Deux soldats colombiens ont été identifiés comme victimes d'une attaque explosive menée par des groupes dissidents liés aux Forces armées révolutionnaires de Colombie (FARC) dans le département de Huila le mercredi 12 août.
L'attaque a eu lieu au milieu de tensions accrues dans les régions où les restes des FARC continuent d'exercer leur influence malgré l'accord de paix signé en 2016.
L'implication des dissidents des FARC dans cette attaque souligne l'instabilité persistante dans certaines parties de la Colombie. Ces groupes, souvent appelés " disidencias ", ont rejeté les termes de l'accord de paix et ont maintenu leurs activités armées. Leurs actions ont conduit à des affrontements fréquents avec l'armée, entraînant des victimes des deux côtés. Ces derniers mois, plusieurs incidents impliquant des explosions, des embuscades et des enlèvements ont été attribués à ces factions dissidentes, compliquant les efforts pour parvenir à une paix durable dans le pays.

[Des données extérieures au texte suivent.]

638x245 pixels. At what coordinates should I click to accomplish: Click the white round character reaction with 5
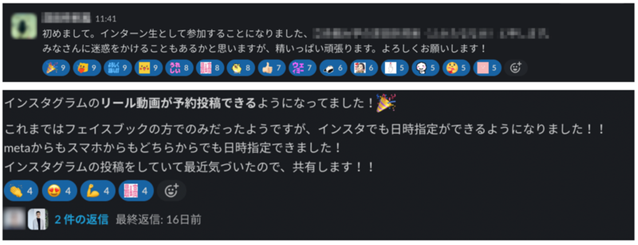point(425,68)
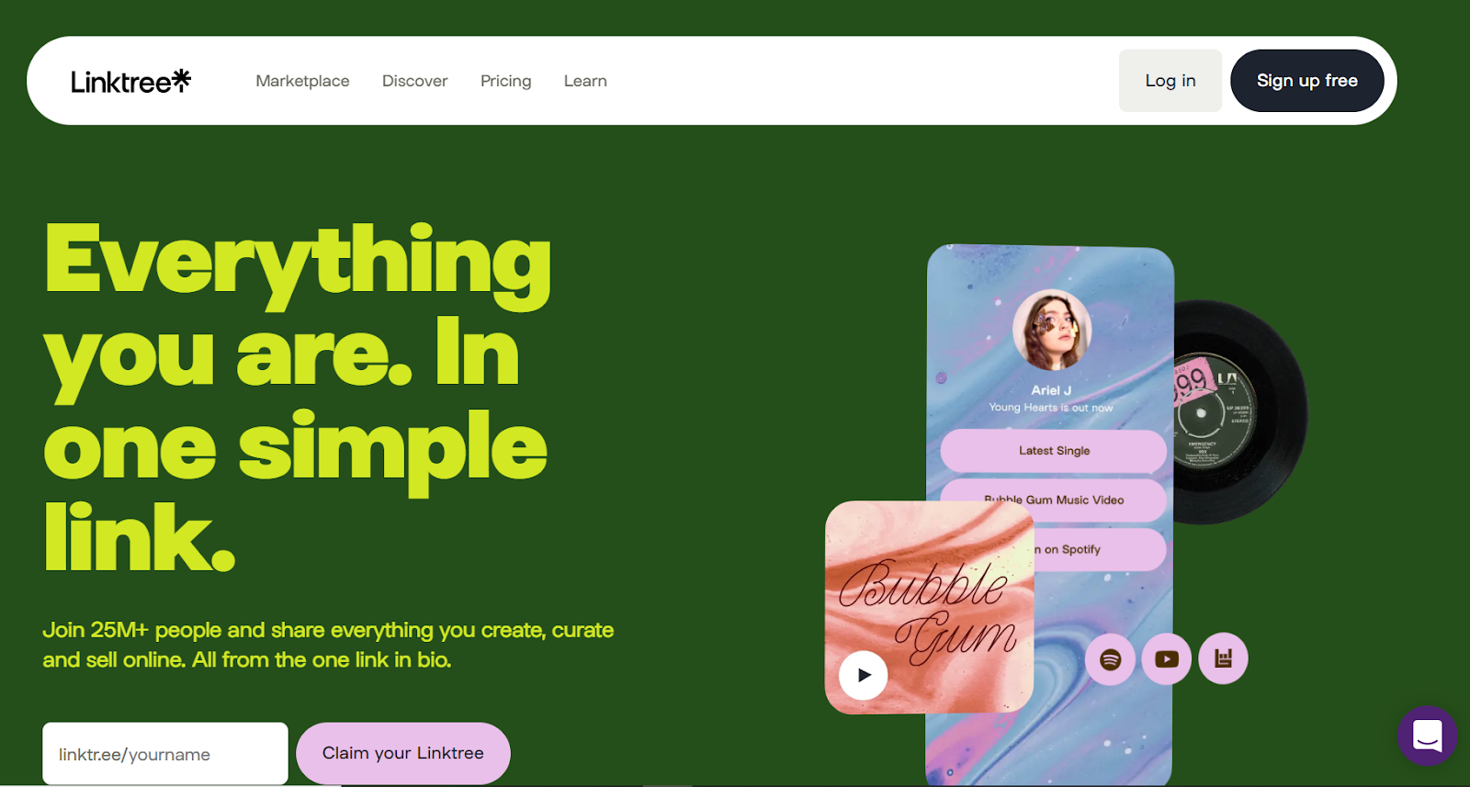The height and width of the screenshot is (787, 1470).
Task: Open the YouTube icon link
Action: point(1167,659)

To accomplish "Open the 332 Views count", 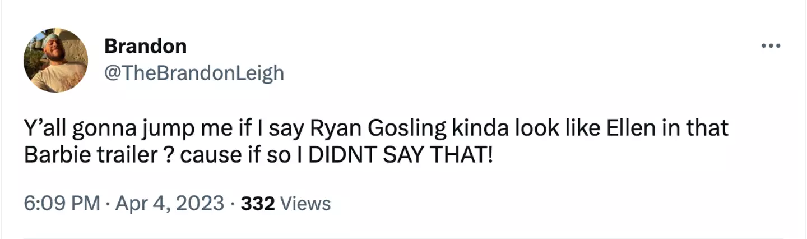I will coord(285,203).
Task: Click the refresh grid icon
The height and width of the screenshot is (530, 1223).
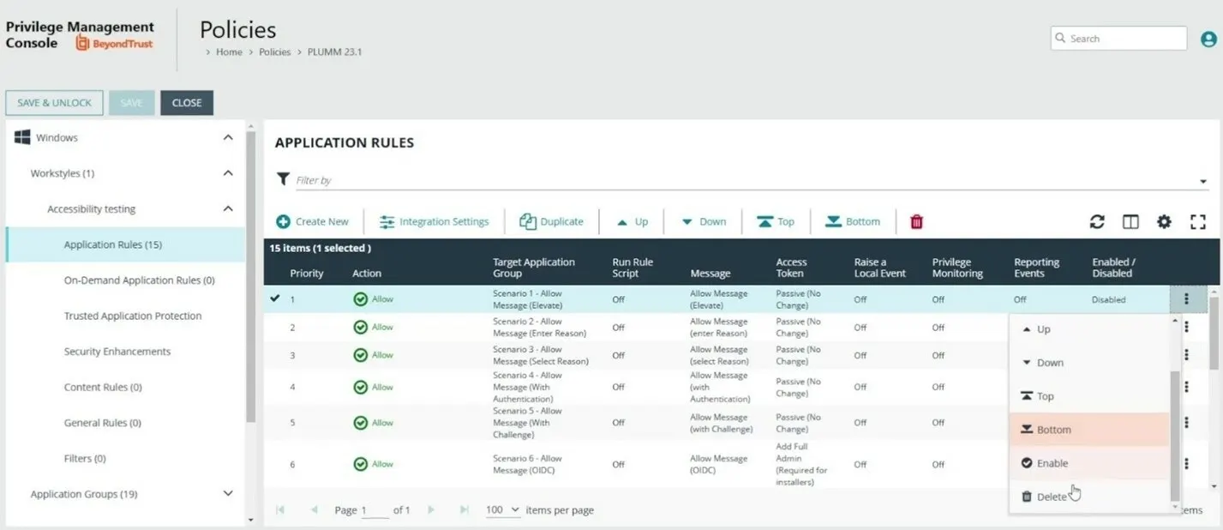Action: coord(1097,221)
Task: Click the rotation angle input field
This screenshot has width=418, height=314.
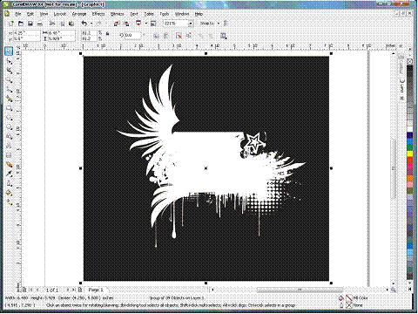Action: 132,35
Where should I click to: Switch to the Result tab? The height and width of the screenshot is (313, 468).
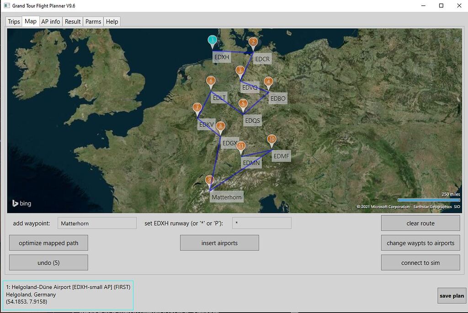73,21
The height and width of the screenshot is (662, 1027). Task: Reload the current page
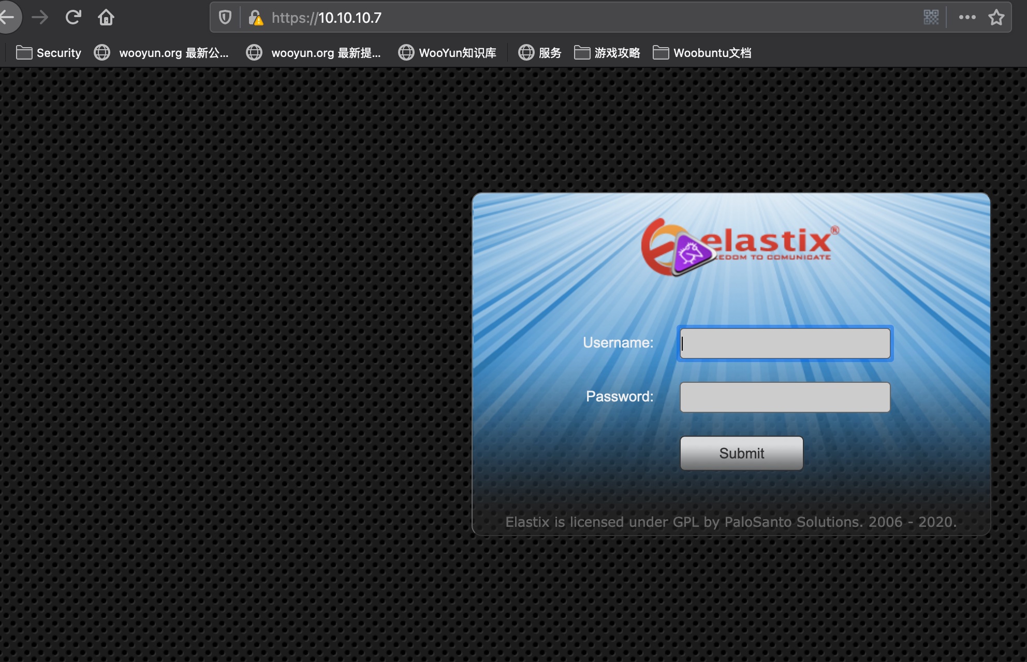[x=73, y=18]
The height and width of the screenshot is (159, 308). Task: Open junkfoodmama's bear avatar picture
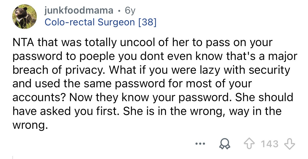click(x=25, y=16)
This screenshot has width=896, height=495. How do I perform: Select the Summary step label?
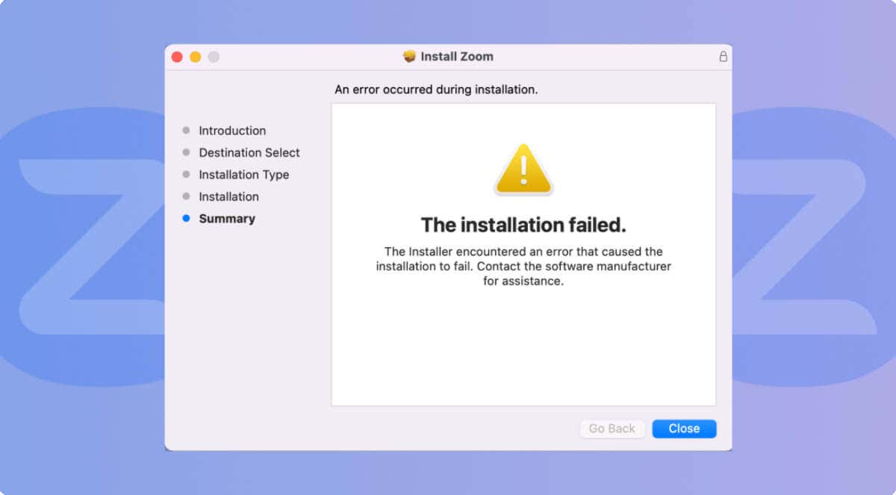coord(227,219)
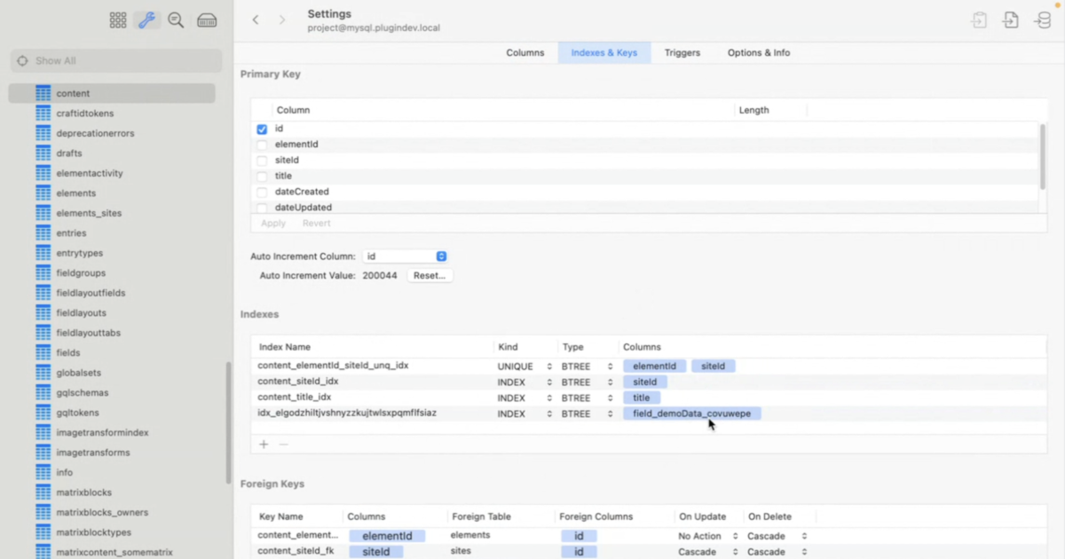Copy results with the clipboard export icon

[x=978, y=19]
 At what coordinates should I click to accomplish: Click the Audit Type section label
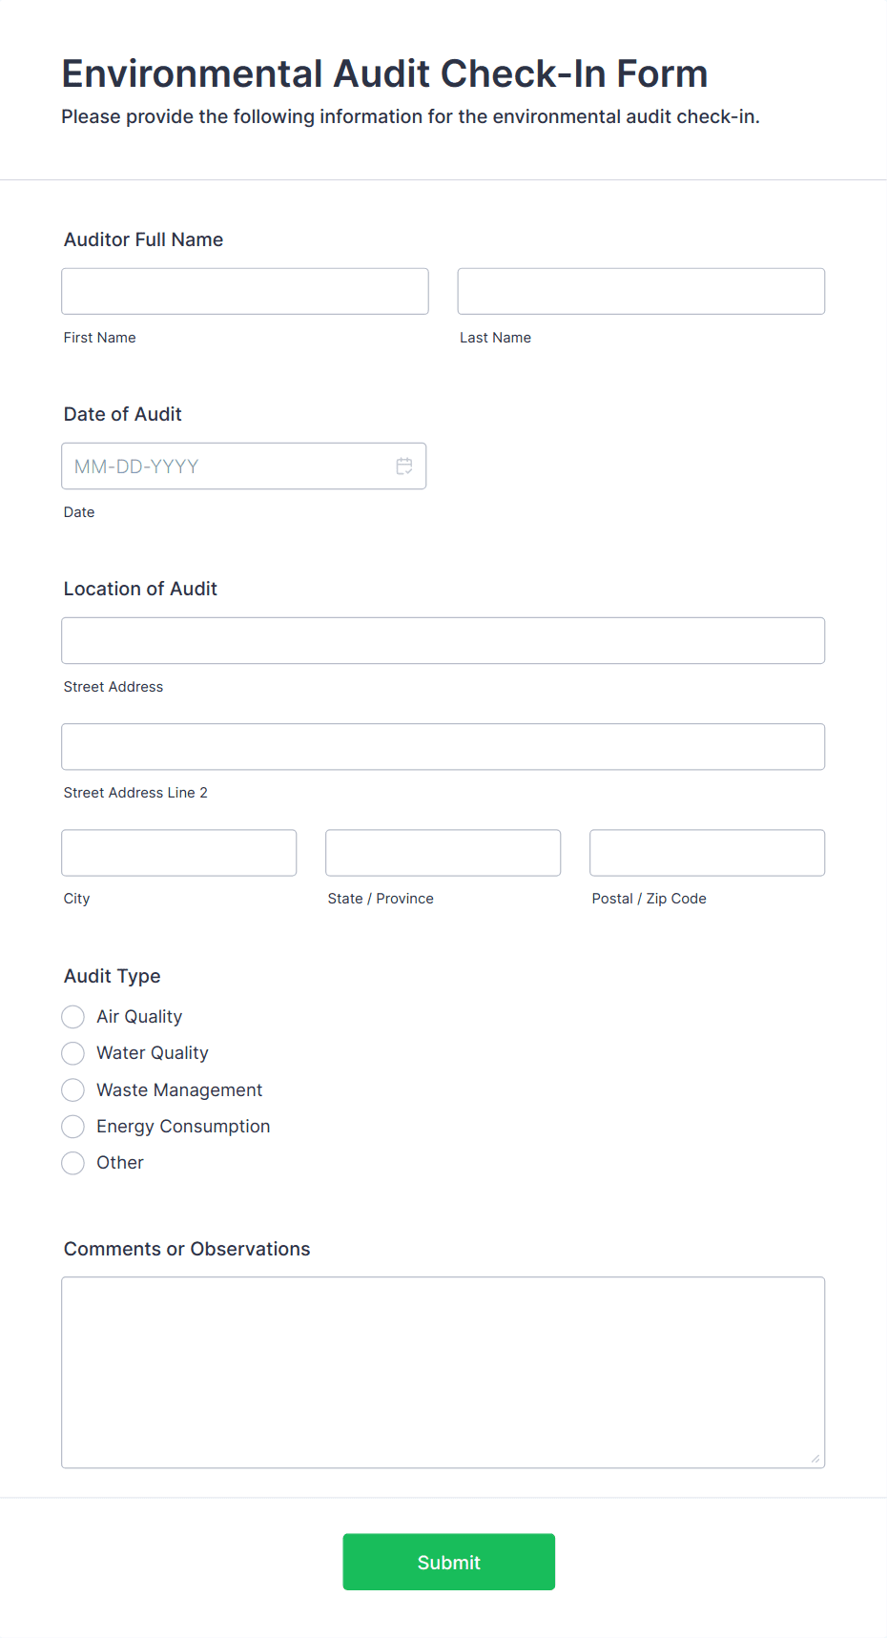(113, 976)
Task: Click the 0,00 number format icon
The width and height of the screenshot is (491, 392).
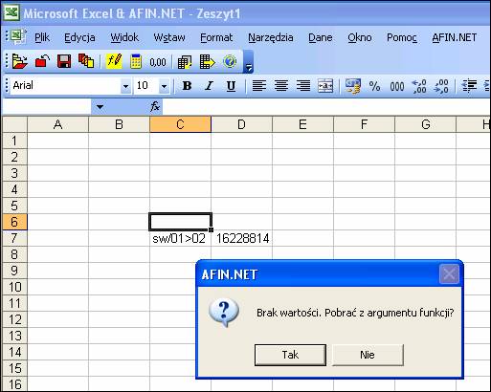Action: click(x=158, y=62)
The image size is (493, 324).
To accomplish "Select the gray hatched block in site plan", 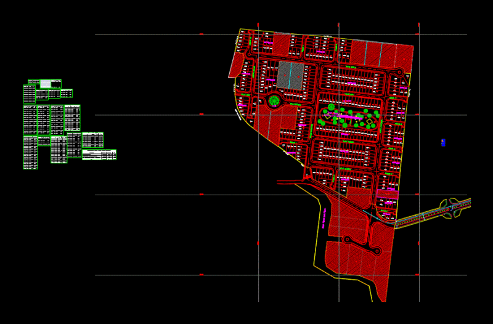I will click(290, 75).
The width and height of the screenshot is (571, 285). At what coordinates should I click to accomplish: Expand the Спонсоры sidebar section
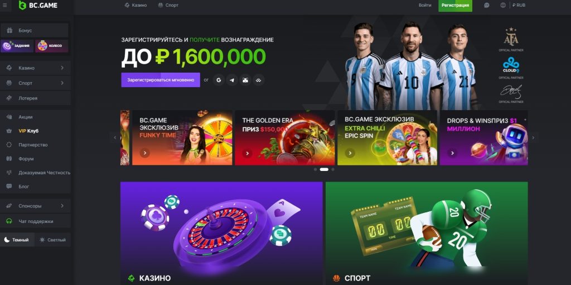pyautogui.click(x=35, y=206)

Le vendredi 14 août, une autre opération menée par les dissidents des FARC sous l'alias d'Iván Mordisco a fait au moins 15 blessés, dont des militaires et des civils.
Les analystes ont noté que les cartes représentant les résultats des élections renforcent souvent un récit d'une nation divisée, où une partie favorise les politiques centrées sur les accords de paix, l'investissement social et la reconnaissance de la diversité culturelle, tandis que l'autre met l'accent sur l'entreprise privée, la sécurité et les valeurs traditionnelles.
Pourtant, cette interprétation néglige les réalités nuancées de la façon dont les différentes communautés votent en fonction de questions locales plutôt que de lignes idéologiques globales. Les critiques soutiennent que de telles cartes contribuent à la polarisation en encadrant le discours politique en termes de blocs opposés, rendant le dialogue sur des questions critiques telles que les droits reproductifs, la gestion des cultures de coca, l'éducation et la sécurité plus difficiles.
Les représentants des anciens rebelles qui ont signé l'accord de paix ont déclaré qu'ils étaient prêts à se conformer aux sanctions imposées par la Jurisdiction spéciale pour la paix (JEP). Cet engagement reflète les efforts en cours pour passer du conflit armé à la réconciliation politique, même si de nouvelles menaces émergent de la part de groupes dissidents qui ne veulent pas abandonner la violence.
La persistance de groupes armés dans certaines régions souligne l'urgence de trouver des solutions durables pour assurer une paix et une stabilité durables dans tout le pays.